Approach to the diagnosis of congenital myopathies

Abstract

Over the past decade there have been major advances in defining the genetic basis of the majority of congenital myopathy subtypes. However the relationship between each congenital myopathy, defined on histological grounds, and the genetic cause is complex. Many of the congenital myopathies are due to mutations in more than one gene, and mutations in the same gene can cause different muscle pathologies. The International Standard of Care Committee for Congenital Myopathies performed a literature review and consulted a group of experts in the field to develop a summary of (1) the key features common to all forms of congenital myopathy and (2) the specific features that help to discriminate between the different genetic subtypes. The consensus statement was refined by two rounds of on-line survey, and a three-day workshop. This consensus statement provides guidelines to the physician assessing the infant or child with hypotonia and weakness. We summarise the clinical features that are most suggestive of a congenital myopathy, the major differential diagnoses and the features on clinical examination, investigations, muscle pathology and muscle imaging that are suggestive of a specific genetic diagnosis to assist in prioritisation of genetic testing of known genes. As next generation sequencing becomes increasingly used as a diagnostic tool in clinical practise, these guidelines will assist in determining which sequence variations are likely to be pathogenic.

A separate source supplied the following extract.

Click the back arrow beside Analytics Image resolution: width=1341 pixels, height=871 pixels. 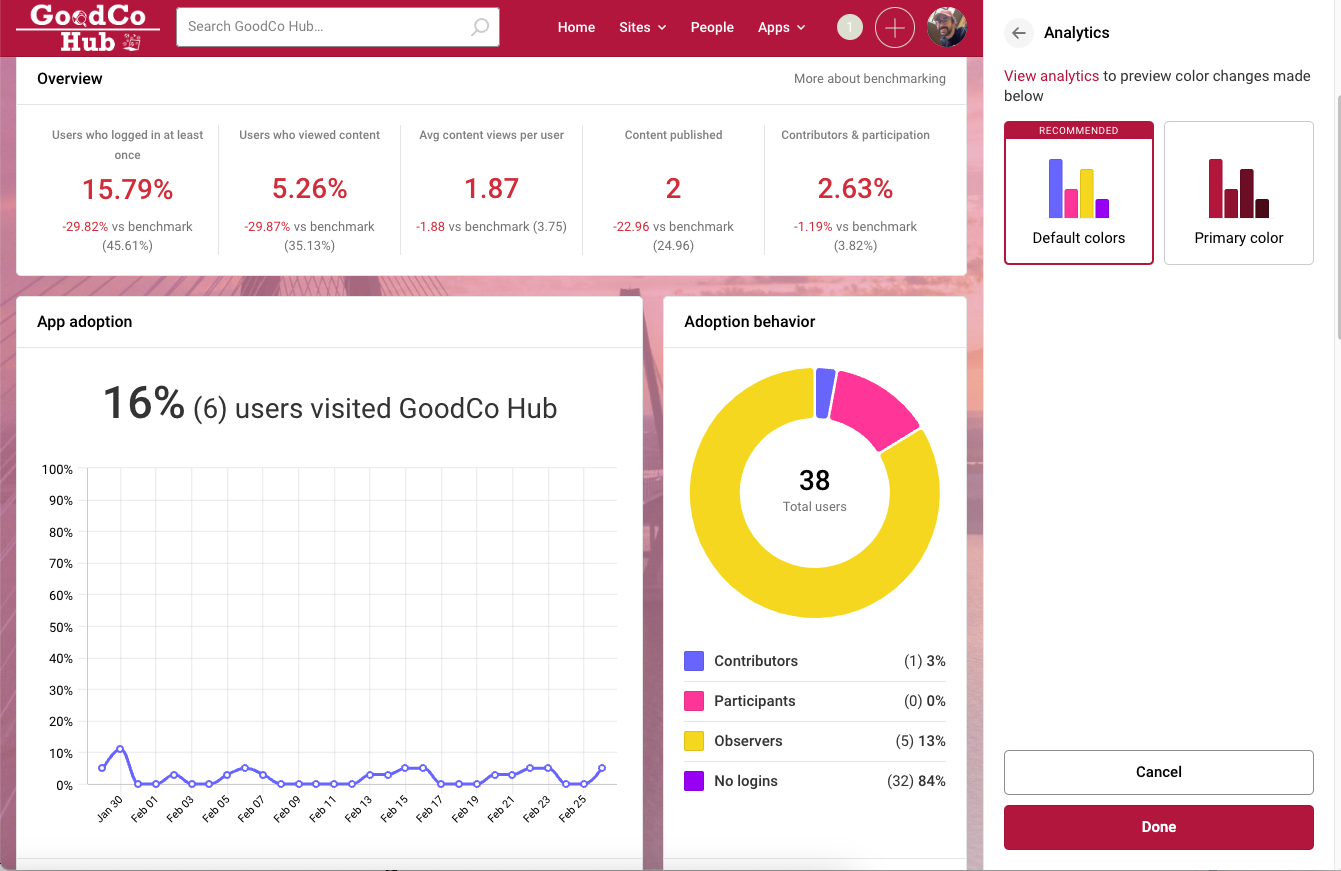[x=1018, y=32]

Keywords: Congenital myopathy; Diagnosis; Guidelines.

Fig. 1

Facial involvement in congenital myopathies. (A) Pronounced facial weakness, particularly affecting the lower face and mouth resulting in craniofacial dysmorphism (“myopathic facies”) in sisters aged 6 years and 3 months with autosomal recessive nemaline myopathy (likely due to nebulin). (B) Ptosis and ophthalmoplegia in a patient with DNM2-related centronuclear myopathy at age 9 years.

Fig. 2

Pathological features that define the major subtypes of congenital myopathy. (A) Nemaline rods: Biopsy from patient with nemaline myopathy with a dominant mutation in the ACTA1 gene, showing clusters of purple staining rods at the periphery of most fibres and some internal within fibres (Gomori trichrome). (B) Central cores: Biopsy of the quadriceps from a three year old patient with central core disease with a dominant mutation in the ryanodine receptor gene showing mild variation in fibre size (fibre diameter range 15–65 mm), fibre type uniformity and numerous cores of varying size centrally or peripherally (oxidative enzyme stain SDH). (C) Central nuclei: Quadriceps biopsy from a 28 year old patient with autosomal dominant centronuclear myopathy due to a DNM2 mutation. The biopsy demonstrated small type 1 fibres and centrally placed nuclei in the majority of fibres (H&E). (D) Central nuclei (longitudinal section): Quadriceps biopsy from a case of X-linked myotubular myopathy aged 8 months showing large central nuclei. Note the widely spaced nuclei which affects the number seen in transverse section Most fibres are less than 10 mm in diameter. (E) Multiminicores: Areas in both fibre types of varying size and number devoid of oxidative enzyme stain in a quadriceps biopsy from a case of ‘multi-minicore disease’ aged 11 years with recessive mutations in the SEPN1 gene (NADH-TR). (F) Congenital fibre type disproportion with mutation in ACTA1: The only apparent pathology in this case was the small size of the dark-staining type 1 fibres and type 1 fibre predominance (ATPase preincubated at pH 4.3). Fibre diameter 25–70 mm.

Fig. 3

Muscle magnetic resonance imaging (MRI) in the diagnosis of the congenital myopathies: T1-weighted images, transverse sections, through the thigh (A–D) and the lower leg (E–H) in a normal control (A,E) and patients with RYR1-related dominant central core disease (CCD) (B,F), DNM2-related dominant centronuclear myopathy (CNM) (C,G) and NEB-related recessive nemaline myopathy (NM) (D,H). In RYR1-related dominant CCD (B,F), there is marked involvement of the thigh with relative sparing of rectus femoris (RF), adductor longus (AL), gracilis (G) and hamstring muscles. In the lower leg, soleus (So), gastrocnemius lateralis (Gl) and peroneal group (PG) are markedly affected whereas tibialis anterior (AT), tibialis posterior (TP) and gastrocnemius medialis (Gm) are relatively spared. In DNM2-related dominant centronuclear myopathy (CNM) (C,G), the thigh is diffusely affected with prominent involvement of rectus femoris (RF) and adductor longus (AL) compared to other muscle groups. In the lower leg, there is diffuse involvement of all muscle groups with relative sparing of the tibialis posterior (TP). In NEB-related recessive nemaline myopathy (NM) (D,H), the thigh is spared whereas the lower leg shows early involvement of the tibialis anterior (AT) and, to a lesser extent, soleus (So), in keeping with the clinical finding of early distal involvement in NM. (Composite image from [74,85,93]).